Aside from age, the limited female roster plays a part in the longevity of a WWE Diva’s career. The main attraction is the men. A lot of WWE fans do not take women’s wrestling seriously. How many times have you read some idiot’s opinion, blog, column, or recap on a WWE show where they get to the Divas match and write that it’s time to hit the merchandise stand or the restroom? Part of that falls on WWE. They just don’t design the division to be taken as seriously as most of the men on the show. You can say that booking philosophy is sad or sexist, but it’s just the way the WWE card functions. Women in WWE will likely never be as prominent as men, but when fans go on about how different women are treated, most of that lies with the mentality of the crowd. They see a woman walk down the aisle and start freaking out because they don’t get to normally see a female in real life. I admit that women are the same way. I was in the crowd at Bragging Rights when the woman in front of me said she wanted to snort cocaine off the rump of Sheamus. When you have an audience made up mostly of men, you will get a crowd that takes men more seriously, while women become more of an object, something pretty to look at between championship matches.

Getting back to McCool, her career has seen more than its fair share of controversy. In a lot of ways she is the female Triple H because of her relationship with Undertaker. It’s easy to jump to that conclusion when you are a wrestling fan, especially if you see an individual like McCool get pushed harder than one of your favorites. But McCool has worked very hard and become one of the most over characters on the roster. Many say her alliance with Layla is just a rip off of TNA’s Beautiful People. That claim is understandable, but not true. At this point, I think a lot of people would say that if any two women formed an alliance. It would be nice to see McCool stick it out a little while longer, especially with the Layla feud just really starting, as well as the coming of Kharma.

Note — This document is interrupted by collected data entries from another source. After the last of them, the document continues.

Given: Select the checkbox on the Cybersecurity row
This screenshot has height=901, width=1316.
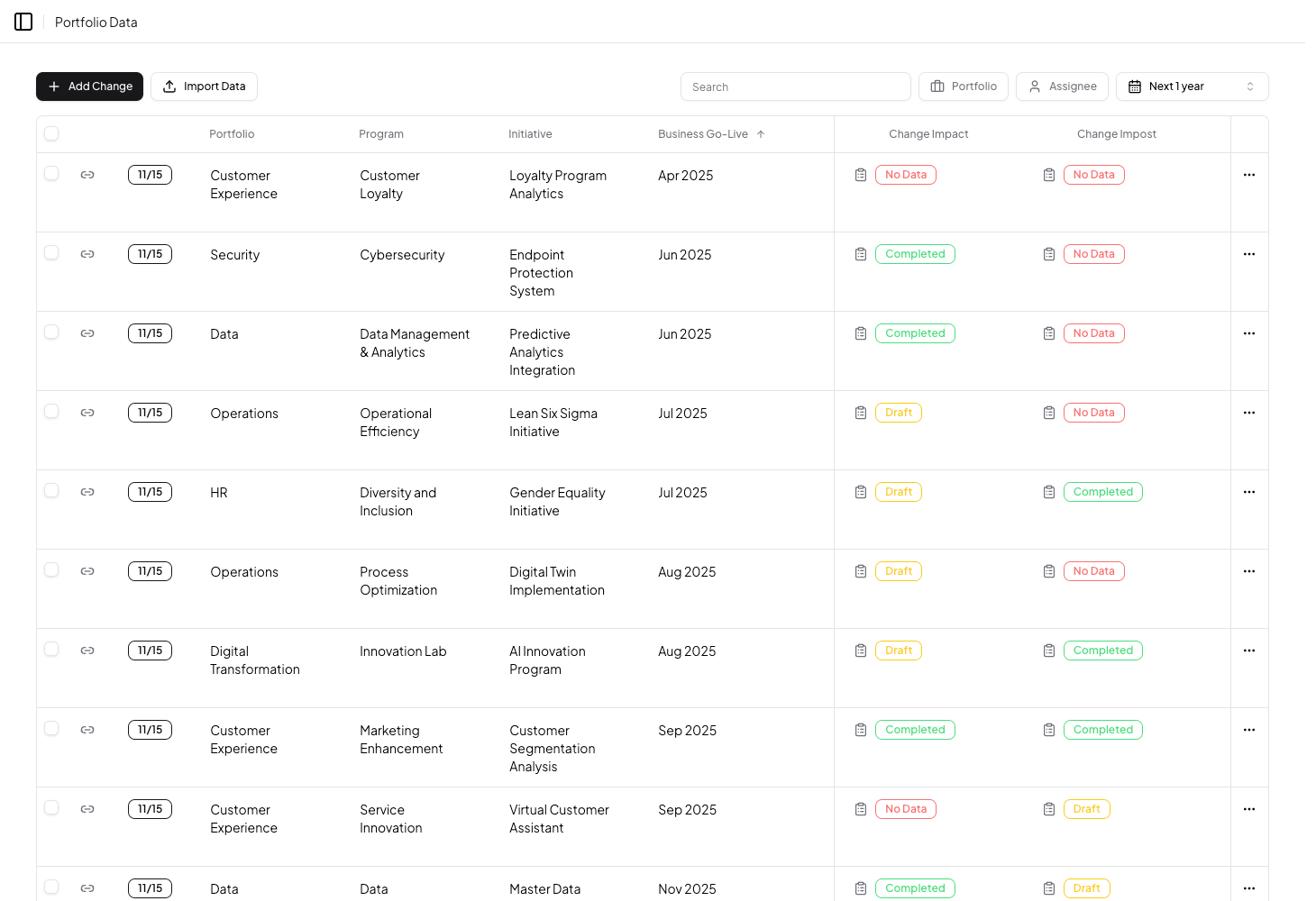Looking at the screenshot, I should [x=51, y=253].
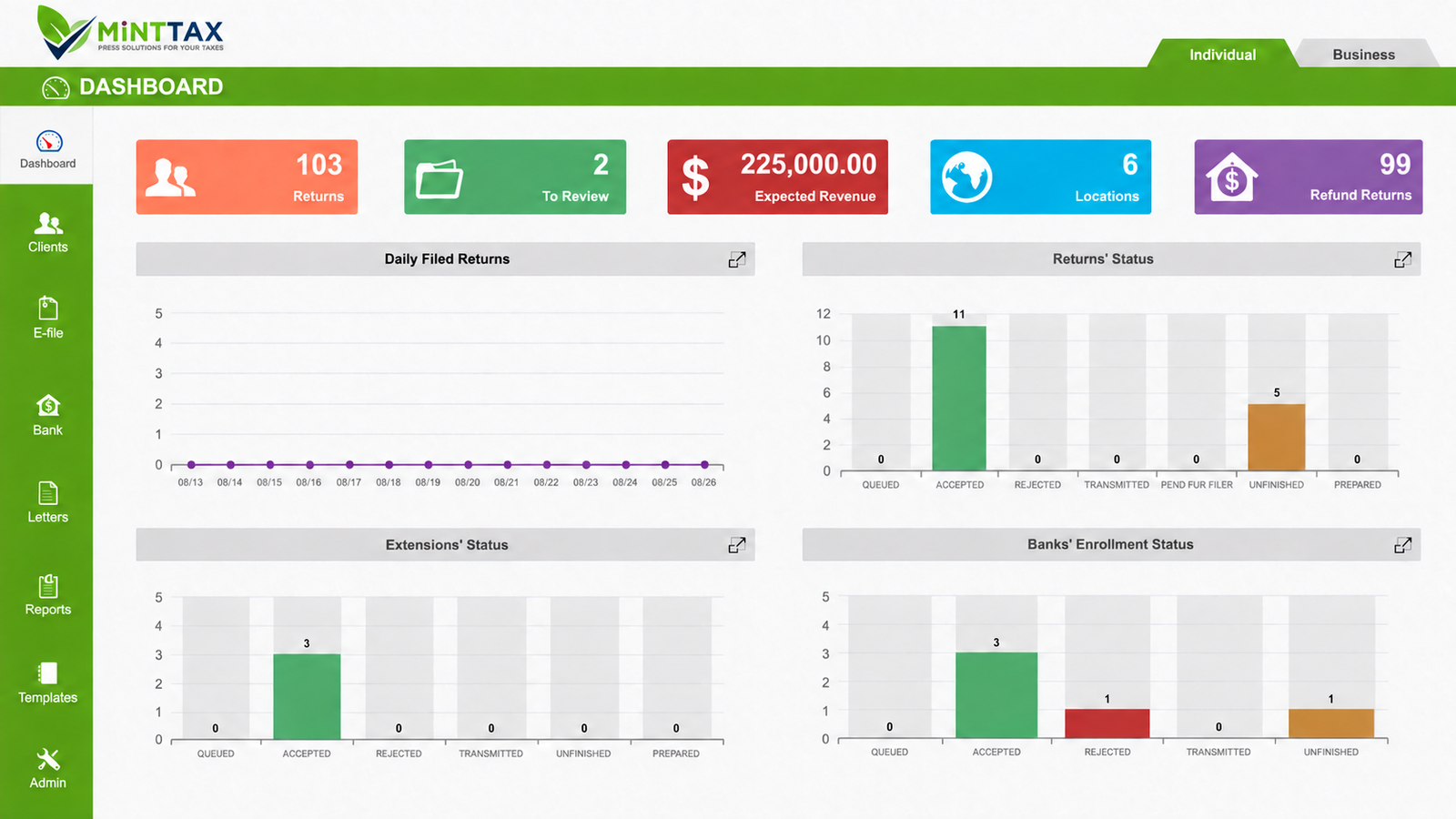Open the To Review tile

click(x=515, y=177)
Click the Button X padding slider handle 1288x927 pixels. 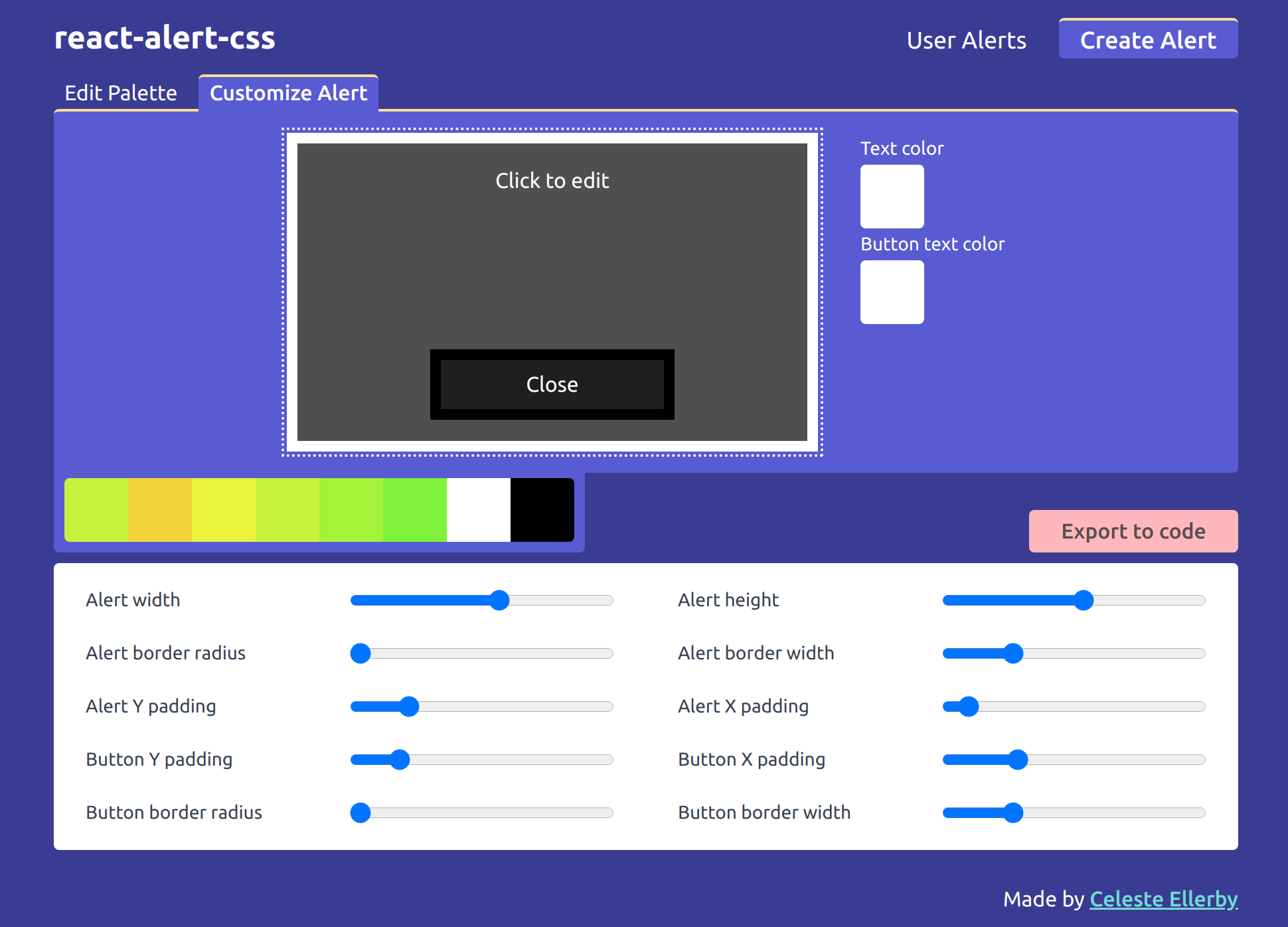coord(1018,760)
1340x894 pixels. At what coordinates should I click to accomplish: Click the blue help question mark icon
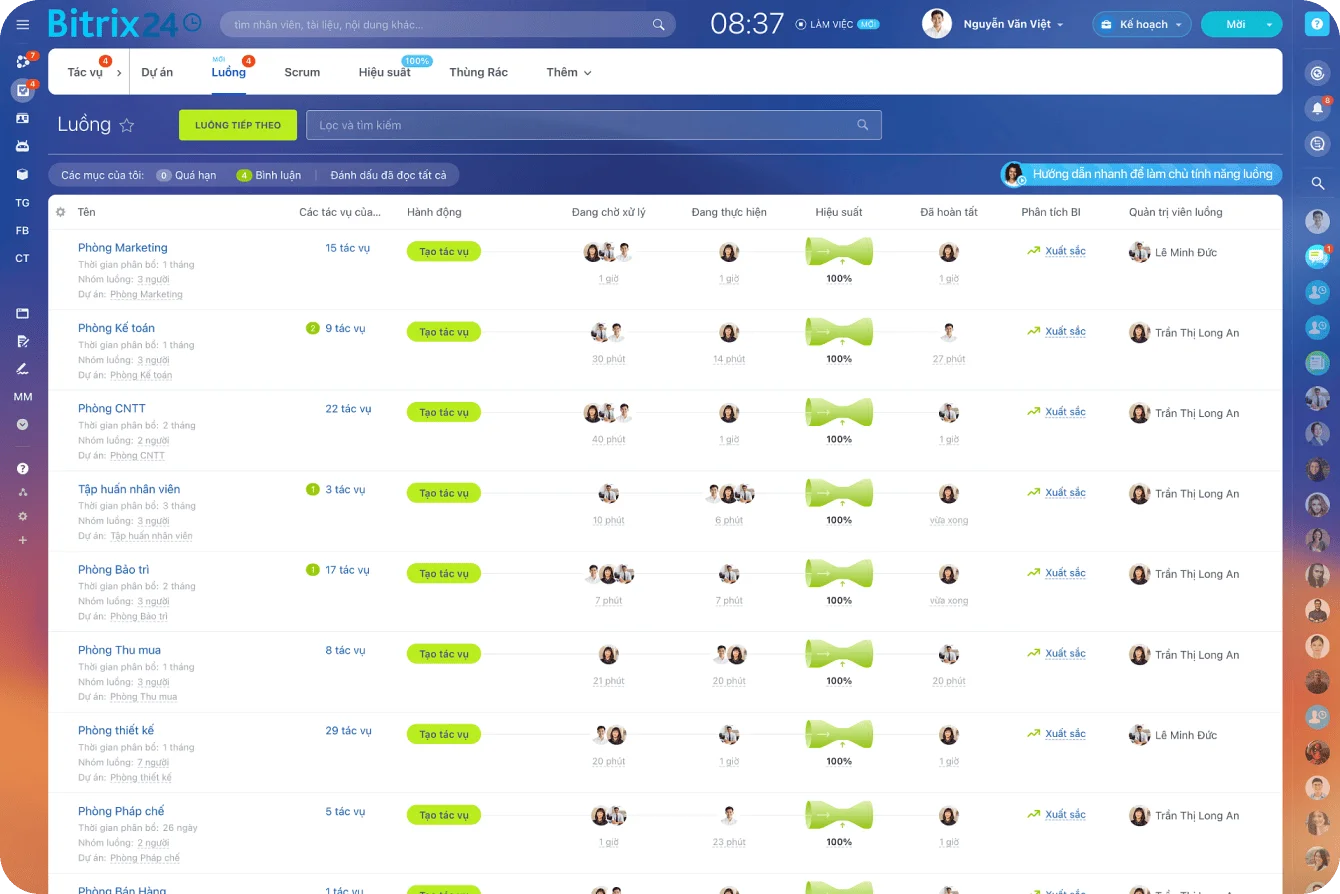[x=1317, y=25]
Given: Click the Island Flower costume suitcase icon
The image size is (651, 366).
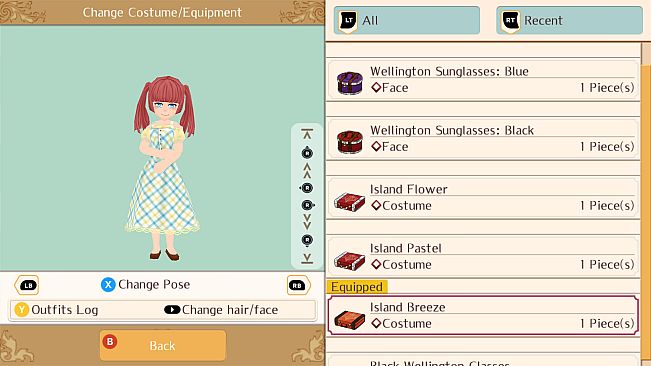Looking at the screenshot, I should (x=350, y=202).
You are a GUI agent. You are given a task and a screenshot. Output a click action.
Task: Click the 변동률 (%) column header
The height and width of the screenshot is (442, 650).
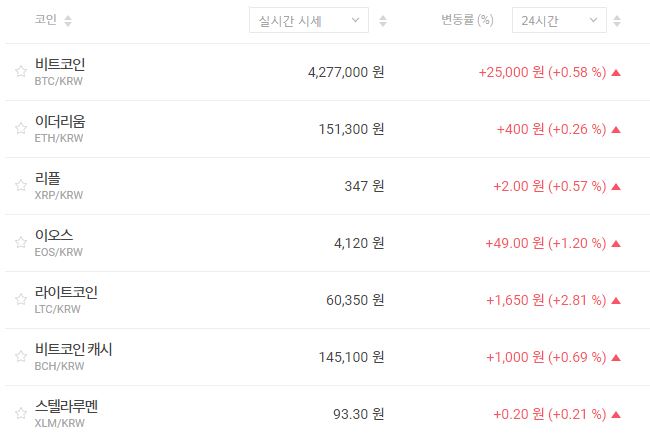(x=467, y=20)
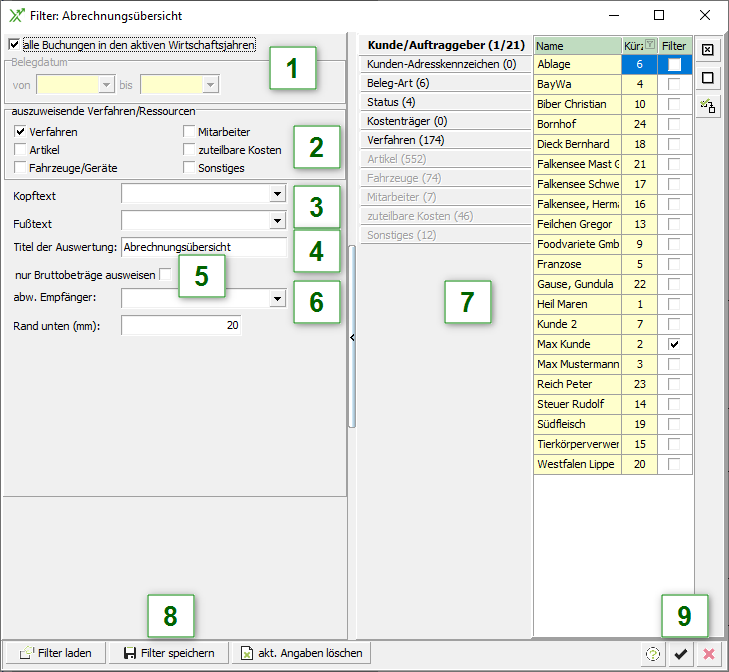
Task: Confirm filter with the checkmark icon
Action: [681, 653]
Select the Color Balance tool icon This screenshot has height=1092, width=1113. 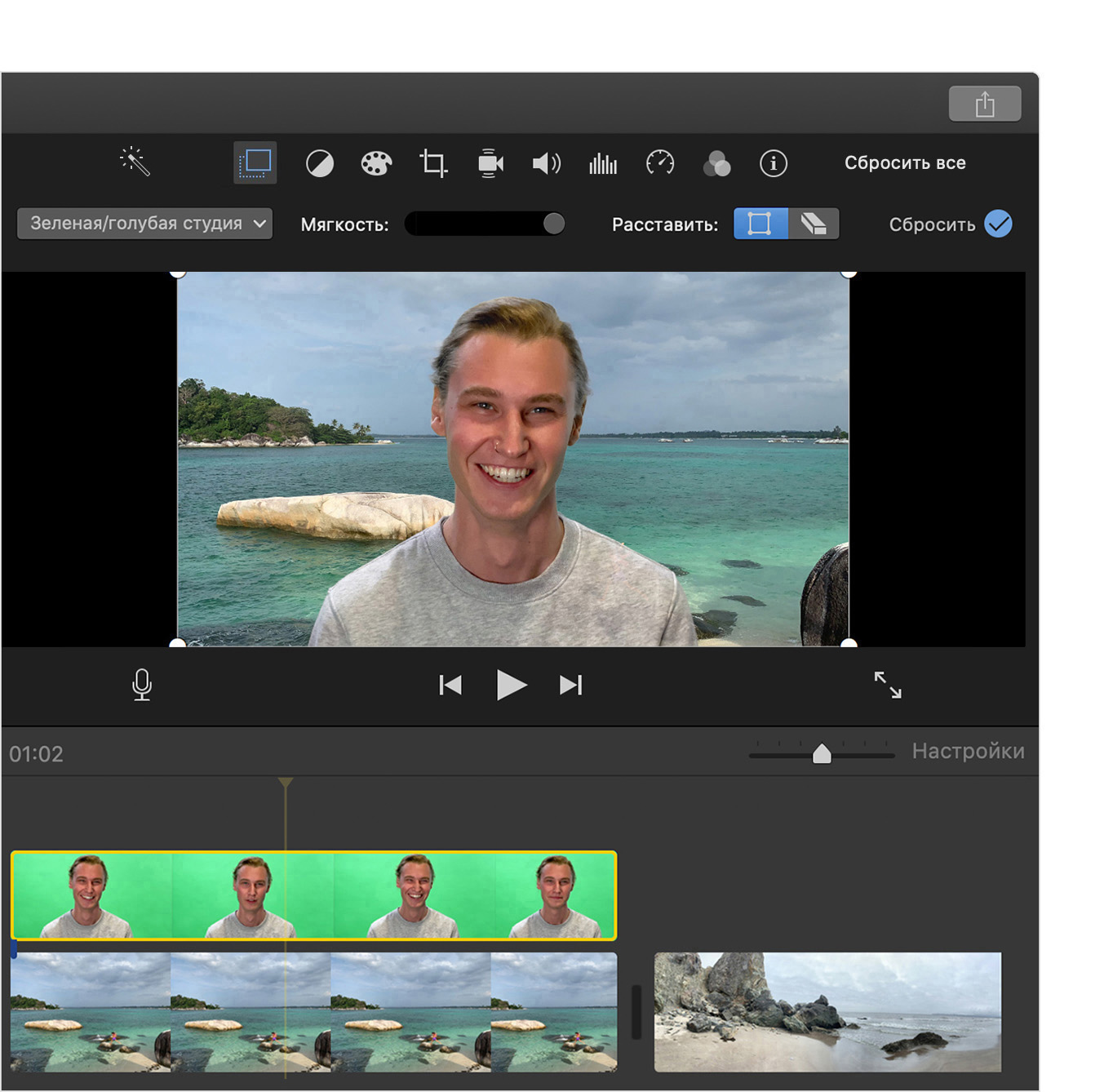[x=319, y=164]
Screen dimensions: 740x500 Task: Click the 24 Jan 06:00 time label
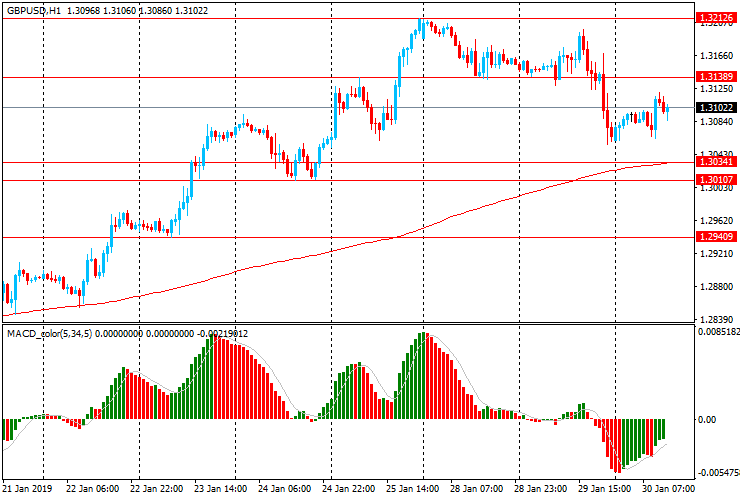pyautogui.click(x=287, y=490)
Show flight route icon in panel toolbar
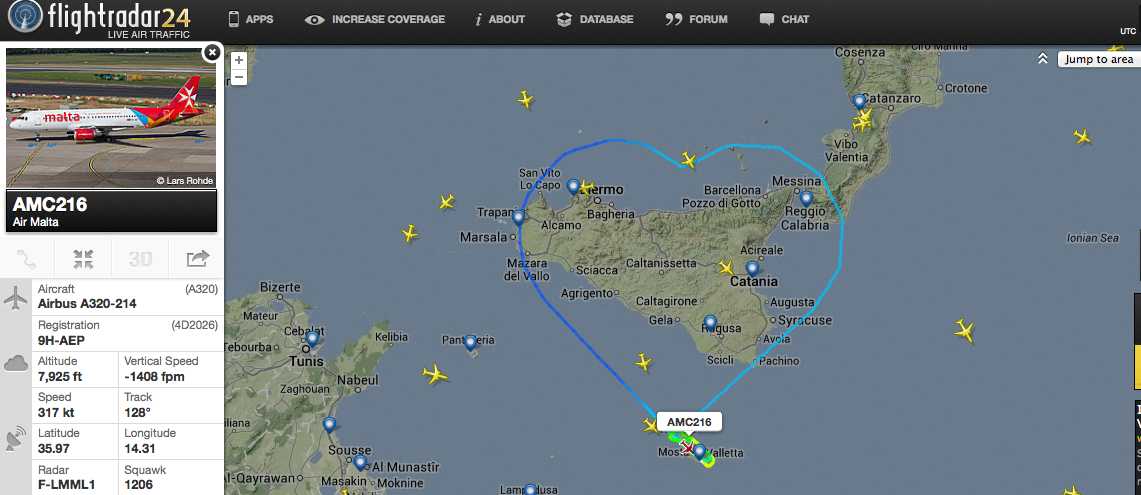This screenshot has width=1141, height=495. (x=25, y=258)
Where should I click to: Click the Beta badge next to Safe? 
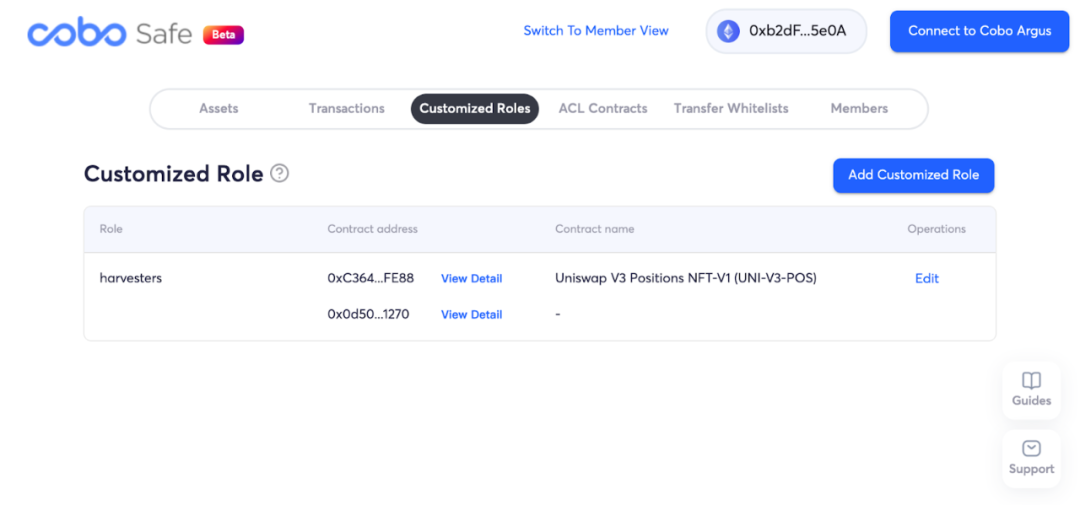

I don’t expect things to change in the near future when it comes to the WWE Divas. The way WWE has it structured is not necessarily a bad thing. Like I stated before, it is just the way they do things. Perhaps you feel differently. If so, I understand. If it is really the case the McCool is on her way out, I say good for her. She came in, made some money, entertained some people, and is still young. When it comes to saying goodbye to any sort of character, be it a hero or villain, what else can we give other than our thanks? That’s all I can say at this point. Michelle McCool, thank you.